There's a space crunch at the fire hall

 

January 22, 2021

Jana Peterson

The Station 1 building in Cloquet has parts that date back to the 1960s, while others were added on in the 1990s. The Cloquet Area Fire District is out of room and wants state funding to build a new fire hall.

The motto of the Cloquet Area Fire District when it concerns the state legislature could be phrased this way: "If at first you don't succeed, try, try, try, try, try again."

For at least the fifth time since the district was formed by legislative action in 2009, the fire district is making a request of the state legislature. This time it's for a new building as it has outgrown its current home.

In the past, requests have ranged from fixing mistakes made by the legislature when it formed the fire district - allowing it to bond for and incur debt - to changing the EMS levy to paying for a new combined fire station for the district.

While the district got the ability to bond for a new fire truck, or even a new fire station from the state in 2019, CAFD officials are hoping the state legislature and the governor will pass a bill this year that would pay half the cost (an estimated $6.85 million) of building a new fire station. The other half would have to be matched by local sources, which could mean an increased local tax levy by the fire district, grant money, or both.


B&B Market Catering & Quality Meats. On top of Big Lake Hill in Cloquet.

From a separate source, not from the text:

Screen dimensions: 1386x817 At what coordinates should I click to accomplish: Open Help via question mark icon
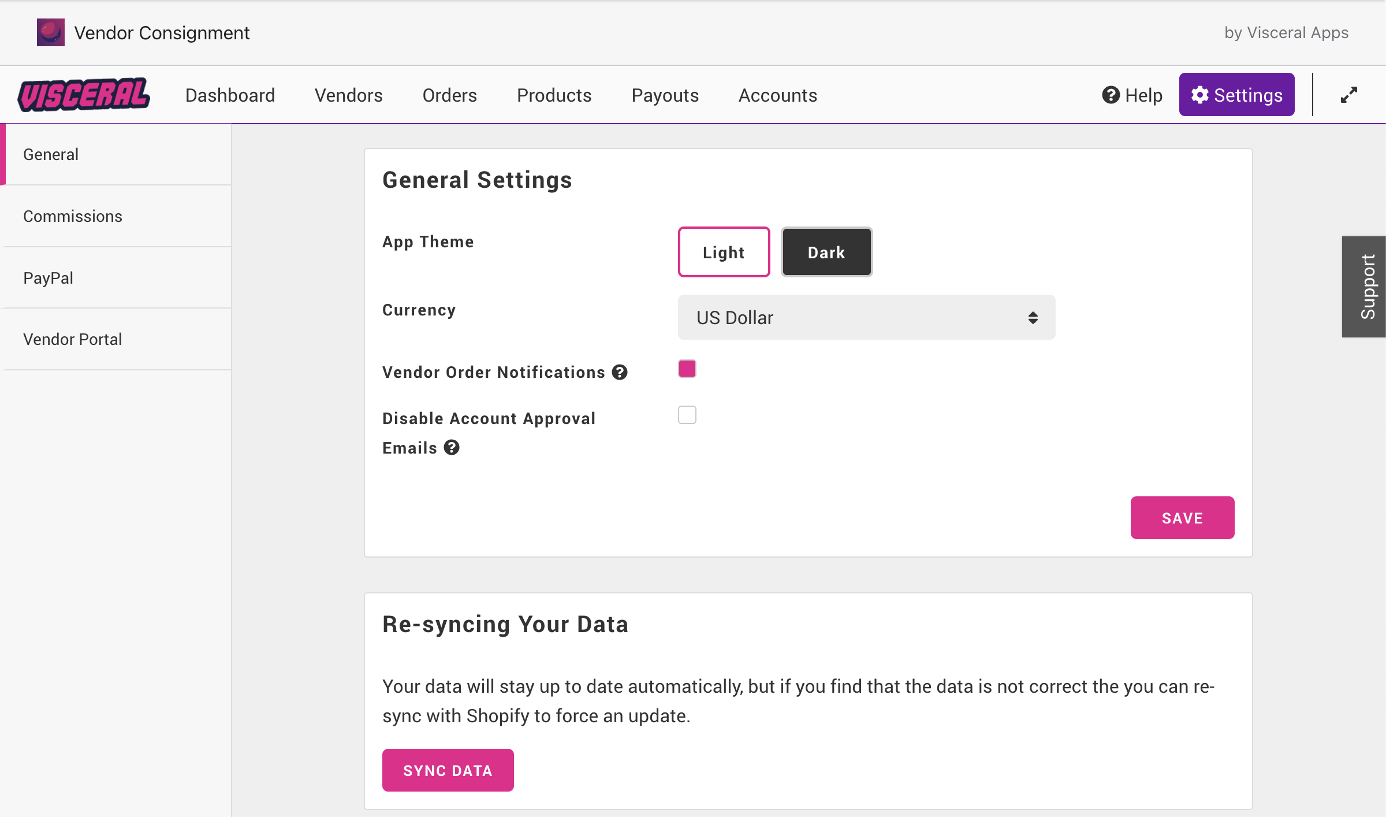click(x=1111, y=95)
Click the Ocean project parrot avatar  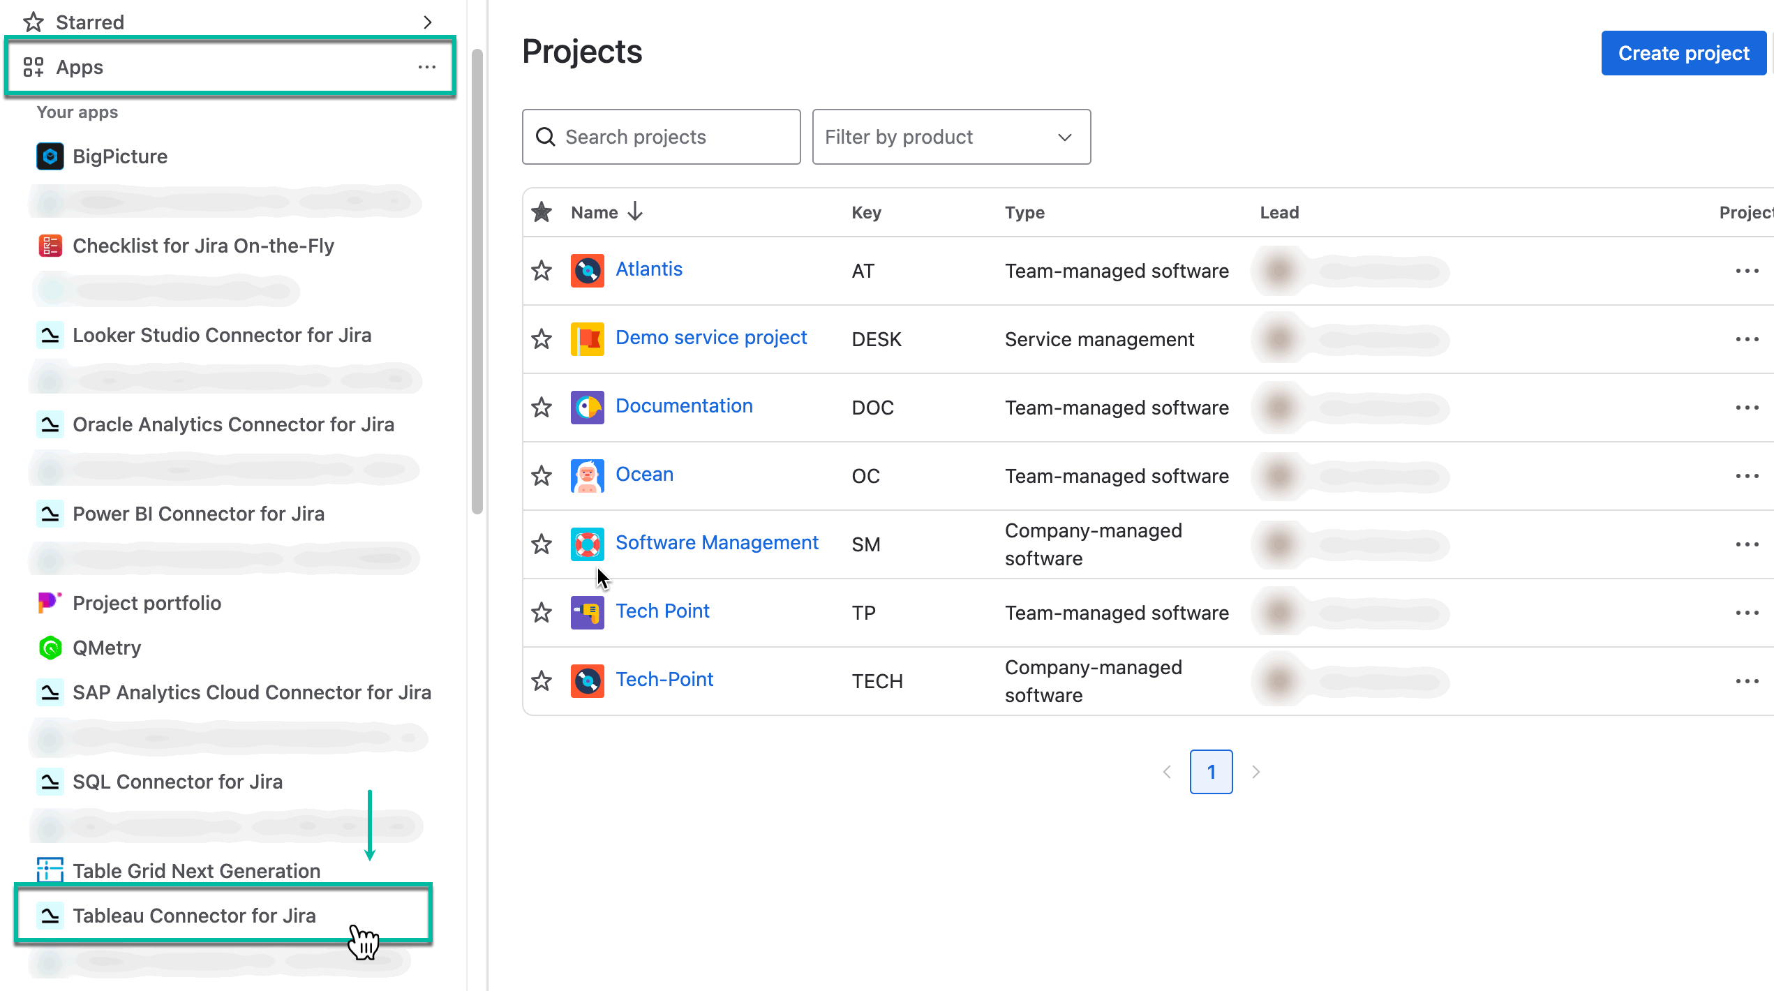(x=587, y=476)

CAFD chief Matt Ashmore is optimistic about the chances. It wouldn't be the first time the state has funded a public safety building. In a special session bonding bill passed in October, legislators and the governor approved $9.5 million for a public safety center and training facility for police and fire in Virginia, and nearly $2 million for a new public safety facility in Chisholm, covering half.

"We would only get 50 percent, but that's a drastic contrast to ... 100-percent funded by the local government," Ashmore said. "Now at least the state has opted to look at the possibility of funding certain projects around the state at a 50-percent match."

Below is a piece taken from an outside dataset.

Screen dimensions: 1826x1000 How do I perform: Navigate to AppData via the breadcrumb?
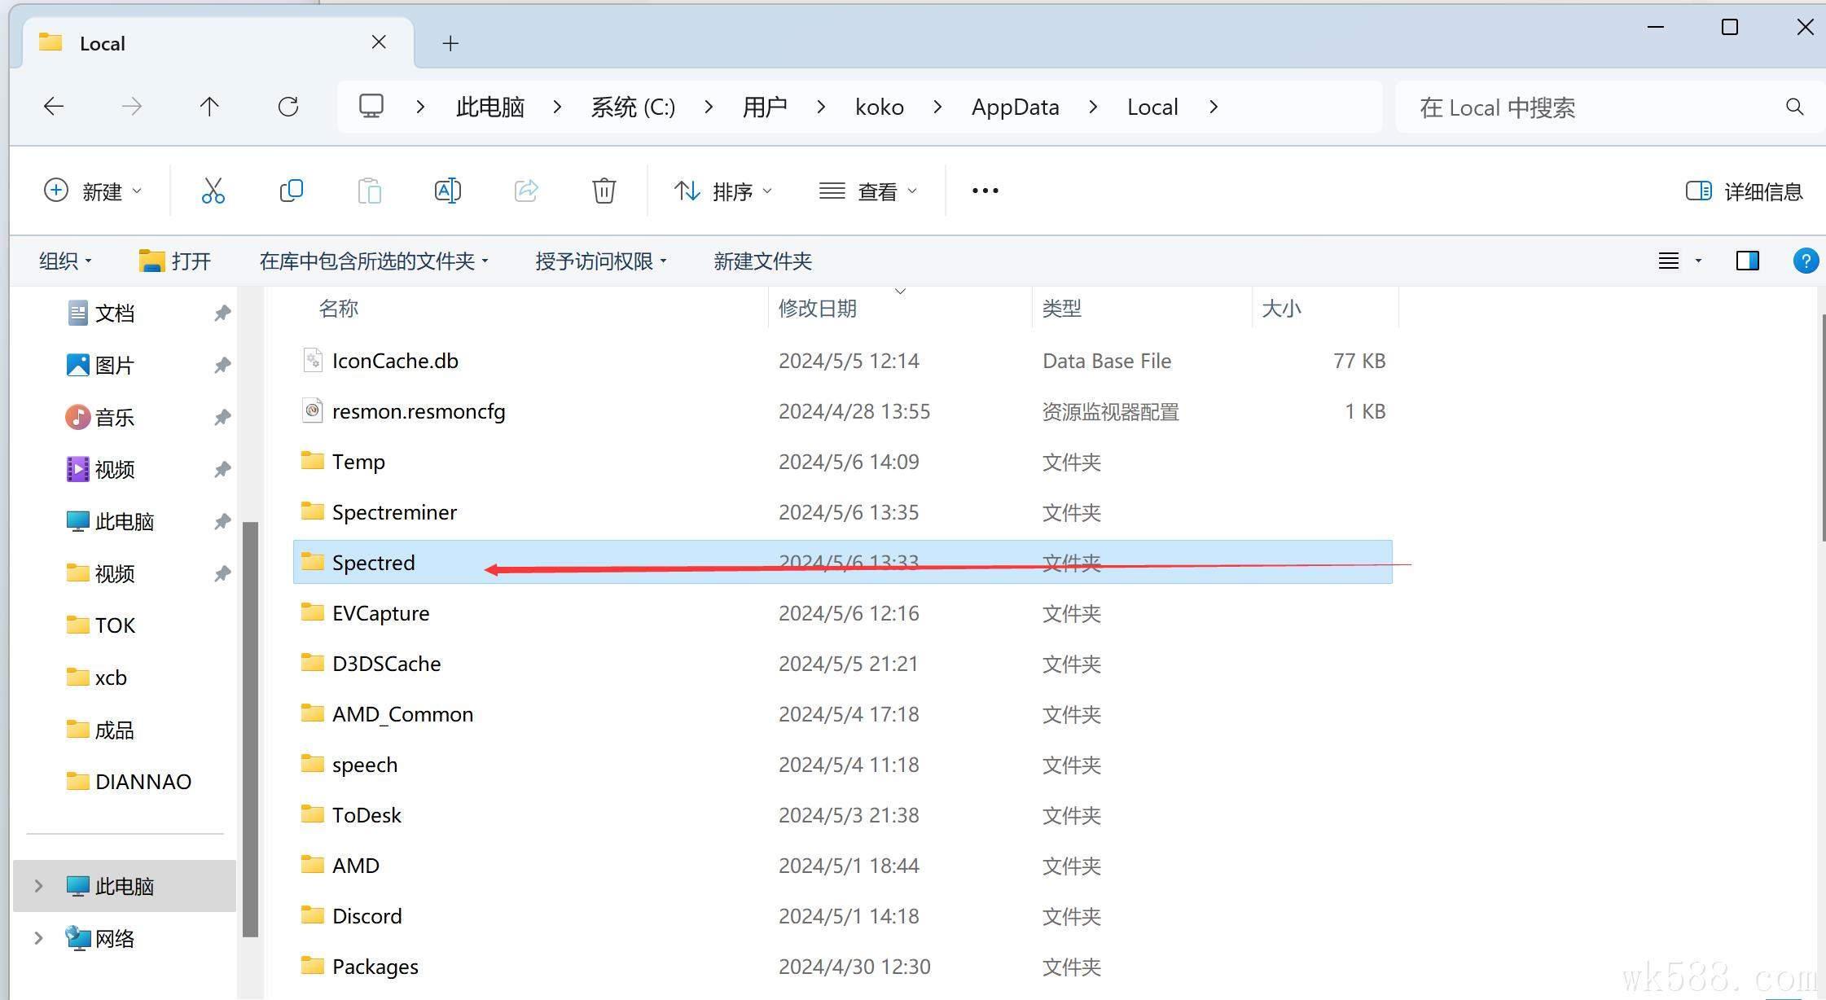click(1015, 106)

Ashmore, who is new to CAFD, said he thinks this is only the second time the fire district has asked for funding for a new building. As of Friday, Jan. 15, the bill had been moved to the Development and Finance committee in the House, and the Capital Investment committee in the state senate.

"Our lobbyists say there's upwards of 1,500 bills that are still waiting to be introduced, so we're off to a good start," he said.

While CAFD officials and board members hope a new fire station will come to fruition in future years, they continue to make improvements at Station 1 in Cloquet, parts of which date back to the 1960s, while others were added on in the 1990s. They took over the building when the police department moved to the new City Hall building in 2019, and things have improved. Fire district offices are now in the same building as the full-time staff and fire equipment. The leaky roof has been fixed. An office was changed into a dorm room for two, which means there are now permanent - if not private - sleeping rooms for all nine of the firefighters who sleep at the station during their rotation. Normally a full-time firefighter will spend about 10 nights a month at the station.

What it didn't give them was more room to park fire trucks and ambulances - which are wedged in the garage almost bumper to bumper - adequate space for training, or a good heating and ventilation system. It also didn't give them any space to expand, as the station sits between busy Cloquet Avenue and a residential neighborhood. CAFD has land for a new station near the former Diamond Brands plant.

"The status quo doesn't fit the service needs of the fire district versus what the fire department was before," Ashmore said. "We've basically doubled our staff throughout the district and we've also added multiple staff here. As a fire department, there were six dorm rooms for firefighters (former jail cells) and now we have nine people per shift.

Maintenance on the aging building is high, and the insulation is almost nonexistent so energy costs are high too. "Why should we be paying for the maintenance on a building that doesn't fit our needs, we should build something new and maintain that building instead, one that actually works for us."

CAFD captain Chad Vermeersch put it simply: a new fire station would be more efficient and safer. Which means both fire and ambulance services can respond to calls that much faster.

The heating system in the current building has three boilers which don't all work, and an air handling unit that Vermeersch described as a "trainwreck." The training room is too small for the 60-plus full-time and paid-on-call firefighters, plus hundreds of thousands of dollars' worth of larger training equipment has to be stored and used at Station 3 in Scanlon. The radio dispatch in the building is difficult to understand - "you get used to it," he said - and the ventilation is poor.

"Can we survive without a new building? Yes. We always do," Vermeersch said.

Jana Peterson

Locker spaces are crammed with gear at Station 1.

The 21-year firefighter shared his wish list of three things. "Not having diesel exhaust and the carcinogenic fumes from our turnout gear in the same ventilation system would be great. A radio system I could understand. And heaters that work."

Made up of the member communities of Cloquet, Scanlon, Perch Lake and Brevator, CAFD also provides structural fire protection under contract to the Fond du Lac Band of Lake Superior Chippewa. The total area covered by the fire district including the Reservation spans 170 square miles. CAFD also provides ambulance service to a state-mandated area of more than 250 square miles in Carlton County and southern St. Louis County.